Aim of the exercise: Reproduce the data below line for line, with no change to any character.
•••••
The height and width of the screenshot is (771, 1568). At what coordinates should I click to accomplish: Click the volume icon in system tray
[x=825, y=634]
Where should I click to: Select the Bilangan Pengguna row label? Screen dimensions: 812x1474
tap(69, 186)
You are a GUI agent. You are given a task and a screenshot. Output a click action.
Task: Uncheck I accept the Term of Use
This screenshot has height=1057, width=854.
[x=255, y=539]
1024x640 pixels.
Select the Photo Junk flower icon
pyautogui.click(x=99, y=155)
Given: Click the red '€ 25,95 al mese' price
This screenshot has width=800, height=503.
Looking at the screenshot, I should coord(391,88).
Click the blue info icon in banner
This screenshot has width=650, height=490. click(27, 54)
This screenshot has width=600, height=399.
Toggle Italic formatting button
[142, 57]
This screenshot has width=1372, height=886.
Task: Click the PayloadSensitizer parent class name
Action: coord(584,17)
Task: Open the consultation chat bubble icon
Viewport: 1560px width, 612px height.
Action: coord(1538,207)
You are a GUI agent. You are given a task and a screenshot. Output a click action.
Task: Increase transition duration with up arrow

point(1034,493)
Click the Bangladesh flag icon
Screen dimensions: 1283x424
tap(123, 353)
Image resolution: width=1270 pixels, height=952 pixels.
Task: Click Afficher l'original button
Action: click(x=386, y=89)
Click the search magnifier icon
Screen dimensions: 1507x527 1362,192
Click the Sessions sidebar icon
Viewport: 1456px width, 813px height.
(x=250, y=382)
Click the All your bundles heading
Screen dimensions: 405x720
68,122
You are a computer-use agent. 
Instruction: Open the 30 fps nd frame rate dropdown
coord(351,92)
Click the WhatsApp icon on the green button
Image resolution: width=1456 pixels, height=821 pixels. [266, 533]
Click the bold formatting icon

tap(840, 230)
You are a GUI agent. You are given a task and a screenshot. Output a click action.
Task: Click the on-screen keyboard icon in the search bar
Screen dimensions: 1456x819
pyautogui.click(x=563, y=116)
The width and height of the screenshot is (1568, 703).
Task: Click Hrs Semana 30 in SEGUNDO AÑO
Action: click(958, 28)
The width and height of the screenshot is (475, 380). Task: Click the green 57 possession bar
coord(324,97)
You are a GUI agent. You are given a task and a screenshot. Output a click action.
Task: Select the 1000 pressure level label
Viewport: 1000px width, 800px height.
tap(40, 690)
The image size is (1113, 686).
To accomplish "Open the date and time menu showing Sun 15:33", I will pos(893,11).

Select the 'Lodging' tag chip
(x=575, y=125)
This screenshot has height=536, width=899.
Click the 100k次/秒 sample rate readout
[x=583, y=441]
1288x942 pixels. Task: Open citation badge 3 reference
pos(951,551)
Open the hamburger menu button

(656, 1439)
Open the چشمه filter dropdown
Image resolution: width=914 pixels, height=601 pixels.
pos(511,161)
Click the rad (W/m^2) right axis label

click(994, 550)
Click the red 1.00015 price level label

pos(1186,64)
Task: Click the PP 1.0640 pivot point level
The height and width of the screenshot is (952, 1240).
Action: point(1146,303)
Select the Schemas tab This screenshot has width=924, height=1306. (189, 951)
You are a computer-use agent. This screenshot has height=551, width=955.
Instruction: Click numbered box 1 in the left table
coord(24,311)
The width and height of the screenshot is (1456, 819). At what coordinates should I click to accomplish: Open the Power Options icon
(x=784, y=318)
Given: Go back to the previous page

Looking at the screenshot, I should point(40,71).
•••••
Reply to the task:
The height and width of the screenshot is (771, 1568). At what coordinates should I click to accomplish: Click the volume icon in system tray
[x=825, y=634]
Where should I click to: Select the Bilangan Pengguna row label? Screen dimensions: 812x1474
tap(69, 186)
You are a GUI agent. You are given a task and a screenshot. Output a click action.
Task: Uncheck I accept the Term of Use
This screenshot has height=1057, width=854.
[x=255, y=539]
1024x640 pixels.
Select the Photo Junk flower icon
pyautogui.click(x=99, y=155)
Given: Click the red '€ 25,95 al mese' price
This screenshot has width=800, height=503.
Looking at the screenshot, I should coord(391,88).
Click the blue info icon in banner
This screenshot has width=650, height=490. click(27, 54)
This screenshot has width=600, height=399.
Toggle Italic formatting button
[142, 57]
This screenshot has width=1372, height=886.
Task: Click the PayloadSensitizer parent class name
Action: coord(584,17)
Task: Open the consultation chat bubble icon
Viewport: 1560px width, 612px height.
Action: coord(1538,207)
You are a GUI agent. You are given a task and a screenshot. Output a click action.
Task: Increase transition duration with up arrow

point(1034,493)
Click the Bangladesh flag icon
Screen dimensions: 1283x424
tap(123, 353)
Image resolution: width=1270 pixels, height=952 pixels.
Task: Click Afficher l'original button
Action: click(x=386, y=89)
Click the search magnifier icon
Screen dimensions: 1507x527 1362,192
Click the Sessions sidebar icon
Viewport: 1456px width, 813px height.
(x=250, y=382)
Click the All your bundles heading
Screen dimensions: 405x720
68,122
You are a computer-use agent. 
Instruction: Open the 30 fps nd frame rate dropdown
coord(351,92)
Click the WhatsApp icon on the green button
Image resolution: width=1456 pixels, height=821 pixels. [266, 533]
Click the bold formatting icon

tap(840, 230)
You are a GUI agent. You are given a task and a screenshot. Output a click action.
Task: Click the on-screen keyboard icon in the search bar
Screen dimensions: 1456x819
pyautogui.click(x=563, y=116)
The width and height of the screenshot is (1568, 703).
Task: Click Hrs Semana 30 in SEGUNDO AÑO
Action: click(958, 28)
The width and height of the screenshot is (475, 380). Task: Click the green 57 possession bar
coord(324,97)
You are a GUI agent. You are given a task and a screenshot. Output a click action.
Task: Select the 1000 pressure level label
Viewport: 1000px width, 800px height.
tap(40, 690)
The image size is (1113, 686).
To accomplish "Open the date and time menu showing Sun 15:33", I will pos(893,11).

Select the 'Lodging' tag chip
(x=575, y=125)
This screenshot has height=536, width=899.
Click the 100k次/秒 sample rate readout
[x=583, y=441]
1288x942 pixels. Task: Open citation badge 3 reference
pos(951,551)
Open the hamburger menu button

(656, 1439)
Open the چشمه filter dropdown
Image resolution: width=914 pixels, height=601 pixels.
pos(511,161)
Click the rad (W/m^2) right axis label

click(994, 550)
Click the red 1.00015 price level label

pos(1186,64)
Task: Click the PP 1.0640 pivot point level
The height and width of the screenshot is (952, 1240).
Action: point(1146,303)
Select the Schemas tab This screenshot has width=924, height=1306. (189, 951)
You are a computer-use agent. This screenshot has height=551, width=955.
Instruction: Click numbered box 1 in the left table
coord(24,311)
The width and height of the screenshot is (1456, 819). At what coordinates should I click to accomplish: Open the Power Options icon
(x=784, y=318)
Given: Go back to the previous page

Looking at the screenshot, I should point(40,71).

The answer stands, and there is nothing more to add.